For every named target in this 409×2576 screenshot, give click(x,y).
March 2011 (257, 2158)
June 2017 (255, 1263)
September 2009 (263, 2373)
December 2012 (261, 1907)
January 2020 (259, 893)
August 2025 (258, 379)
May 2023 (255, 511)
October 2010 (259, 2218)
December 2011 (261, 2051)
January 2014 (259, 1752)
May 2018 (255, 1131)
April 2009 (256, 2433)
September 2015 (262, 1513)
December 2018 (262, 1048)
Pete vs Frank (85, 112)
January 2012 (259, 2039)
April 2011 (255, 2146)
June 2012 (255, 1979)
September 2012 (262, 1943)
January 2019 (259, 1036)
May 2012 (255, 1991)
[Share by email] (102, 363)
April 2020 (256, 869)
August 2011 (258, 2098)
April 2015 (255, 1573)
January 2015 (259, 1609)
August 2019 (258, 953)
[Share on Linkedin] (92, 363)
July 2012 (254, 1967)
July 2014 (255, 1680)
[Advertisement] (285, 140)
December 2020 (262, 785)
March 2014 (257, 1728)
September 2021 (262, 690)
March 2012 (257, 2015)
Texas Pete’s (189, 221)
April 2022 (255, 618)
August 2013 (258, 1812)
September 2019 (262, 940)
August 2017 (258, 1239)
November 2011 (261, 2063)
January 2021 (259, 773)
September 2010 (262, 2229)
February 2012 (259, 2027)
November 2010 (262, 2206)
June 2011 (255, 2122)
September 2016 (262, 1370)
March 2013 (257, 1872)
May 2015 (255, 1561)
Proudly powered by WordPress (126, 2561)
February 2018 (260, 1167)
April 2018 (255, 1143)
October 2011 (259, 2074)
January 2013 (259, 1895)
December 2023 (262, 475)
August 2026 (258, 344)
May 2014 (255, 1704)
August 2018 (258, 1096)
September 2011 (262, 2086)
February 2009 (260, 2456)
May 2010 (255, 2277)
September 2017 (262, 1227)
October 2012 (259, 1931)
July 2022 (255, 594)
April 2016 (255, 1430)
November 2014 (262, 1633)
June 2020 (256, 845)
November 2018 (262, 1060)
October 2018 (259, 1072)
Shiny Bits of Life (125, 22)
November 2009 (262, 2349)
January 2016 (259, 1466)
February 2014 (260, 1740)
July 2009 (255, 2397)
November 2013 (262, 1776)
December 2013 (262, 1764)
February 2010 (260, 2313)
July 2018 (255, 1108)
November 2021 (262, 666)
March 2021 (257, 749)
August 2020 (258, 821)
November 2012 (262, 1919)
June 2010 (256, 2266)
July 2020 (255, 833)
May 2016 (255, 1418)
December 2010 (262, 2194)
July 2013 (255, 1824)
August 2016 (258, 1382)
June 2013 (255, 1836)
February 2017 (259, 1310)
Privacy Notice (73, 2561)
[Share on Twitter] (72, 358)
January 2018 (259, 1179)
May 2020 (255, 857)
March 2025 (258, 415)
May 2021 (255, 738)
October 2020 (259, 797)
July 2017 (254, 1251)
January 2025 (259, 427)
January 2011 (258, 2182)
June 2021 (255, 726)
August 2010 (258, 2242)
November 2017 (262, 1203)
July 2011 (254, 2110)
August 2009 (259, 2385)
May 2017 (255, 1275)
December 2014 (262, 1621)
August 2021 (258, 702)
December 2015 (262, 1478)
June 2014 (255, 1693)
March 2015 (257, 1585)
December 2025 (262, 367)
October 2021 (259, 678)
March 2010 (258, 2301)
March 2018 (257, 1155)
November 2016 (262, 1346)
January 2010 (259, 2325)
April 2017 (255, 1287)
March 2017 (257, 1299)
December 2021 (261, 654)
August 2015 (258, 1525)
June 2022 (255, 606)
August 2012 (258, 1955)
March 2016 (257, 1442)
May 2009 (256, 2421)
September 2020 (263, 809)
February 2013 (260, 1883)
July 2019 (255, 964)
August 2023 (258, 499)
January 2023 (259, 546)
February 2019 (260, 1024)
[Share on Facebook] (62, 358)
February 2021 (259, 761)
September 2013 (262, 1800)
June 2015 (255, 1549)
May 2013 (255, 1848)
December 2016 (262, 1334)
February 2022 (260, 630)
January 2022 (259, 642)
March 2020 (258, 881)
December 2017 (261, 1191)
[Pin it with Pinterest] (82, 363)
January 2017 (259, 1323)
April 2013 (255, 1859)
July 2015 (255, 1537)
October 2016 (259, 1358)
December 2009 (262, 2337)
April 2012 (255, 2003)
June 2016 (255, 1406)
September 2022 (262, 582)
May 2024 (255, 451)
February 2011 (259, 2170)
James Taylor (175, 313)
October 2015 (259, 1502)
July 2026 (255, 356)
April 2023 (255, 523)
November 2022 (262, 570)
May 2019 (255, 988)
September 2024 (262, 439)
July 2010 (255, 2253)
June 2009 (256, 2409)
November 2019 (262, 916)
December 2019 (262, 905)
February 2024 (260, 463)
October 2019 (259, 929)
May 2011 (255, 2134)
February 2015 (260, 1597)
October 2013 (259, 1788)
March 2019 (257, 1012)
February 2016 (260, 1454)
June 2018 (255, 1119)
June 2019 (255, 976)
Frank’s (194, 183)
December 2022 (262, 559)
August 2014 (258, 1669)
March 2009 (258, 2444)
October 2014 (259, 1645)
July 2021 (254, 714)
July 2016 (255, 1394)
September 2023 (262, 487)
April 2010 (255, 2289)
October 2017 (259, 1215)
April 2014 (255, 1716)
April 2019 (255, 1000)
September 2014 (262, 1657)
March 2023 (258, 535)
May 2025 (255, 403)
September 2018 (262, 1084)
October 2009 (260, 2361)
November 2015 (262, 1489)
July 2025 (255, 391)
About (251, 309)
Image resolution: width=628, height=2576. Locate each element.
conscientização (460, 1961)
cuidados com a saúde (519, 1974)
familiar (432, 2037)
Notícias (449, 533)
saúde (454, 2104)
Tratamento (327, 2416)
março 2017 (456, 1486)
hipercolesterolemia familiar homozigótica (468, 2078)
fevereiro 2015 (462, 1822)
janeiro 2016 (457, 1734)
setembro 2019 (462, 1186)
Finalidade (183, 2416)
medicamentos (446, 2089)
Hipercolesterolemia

◆ ◆ ◆ ◆

Work to be completed -
Exactly the lines from the one containing "May 2025 (255, 403)" through the last line of the material above are to be returned, with nothing else.

Task result -
May 2025 (255, 403)
September 2018 (262, 1084)
October 2009 (260, 2361)
November 2015 (262, 1489)
July 2025 (255, 391)
About (251, 309)
Image resolution: width=628, height=2576. Locate each element.
conscientização (460, 1961)
cuidados com a saúde (519, 1974)
familiar (432, 2037)
Notícias (449, 533)
saúde (454, 2104)
Tratamento (327, 2416)
março 2017 (456, 1486)
hipercolesterolemia familiar homozigótica (468, 2078)
fevereiro 2015 (462, 1822)
janeiro 2016 (457, 1734)
setembro 2019 (462, 1186)
Finalidade (183, 2416)
medicamentos (446, 2089)
Hipercolesterolemia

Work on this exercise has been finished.